Task statement:
From the Opium War interview below, set down word for word the passage that begins at the words "The 19th century" and stops after the words "of this today.".

*** Opening Excerpt to read ***

The 19th century opium war marked the clash of the world’s great empires of the age – Britain and China. Historian Julia Lovell says its legacy of Chinese humiliation is still felt keenly in Beijing.
Will you set the scene for the historically disinclined among us? What was the Opium War?
The first Opium War was fought between 1839 and 1842. Both in Western and in Chinese historiography, it became the first emblematic clash between the Chinese Empire and the West – specifically the British Empire, another of the great world empires at the time. This collision with Great Britain violently brought China into a modern, Eurocentric world system, and in a way we’re still dealing with the consequences of this today.
One of those consequences, which you nuance especially well in your new book The Opium War, is the legacy of what’s called “the century of humiliation”.
In China today, from a young age people are taught to view the Opium War as the tragic inauguration of modern Chinese history. They learn through a wide variety of media – textbooks, documentary films and so on – about how the British tried to poison the Chinese in the 1830s with opium, and how when the Chinese emperor declared war on this British scheme, the British government bullied China out of its economic independence in the first of many “unequal treaties”.

*** Closing Excerpt to read ***
*** Opening Supplied material ***

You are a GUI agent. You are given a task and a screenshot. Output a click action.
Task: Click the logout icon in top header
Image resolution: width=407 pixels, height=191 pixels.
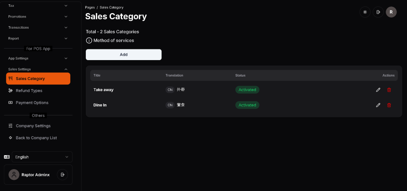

*** Closing Supplied material ***

Solution for this exercise:
The 19th century opium war marked the clash of the world’s great empires of the age – Britain and China. Historian Julia Lovell says its legacy of Chinese humiliation is still felt keenly in Beijing.
Will you set the scene for the historically disinclined among us? What was the Opium War?
The first Opium War was fought between 1839 and 1842. Both in Western and in Chinese historiography, it became the first emblematic clash between the Chinese Empire and the West – specifically the British Empire, another of the great world empires at the time. This collision with Great Britain violently brought China into a modern, Eurocentric world system, and in a way we’re still dealing with the consequences of this today.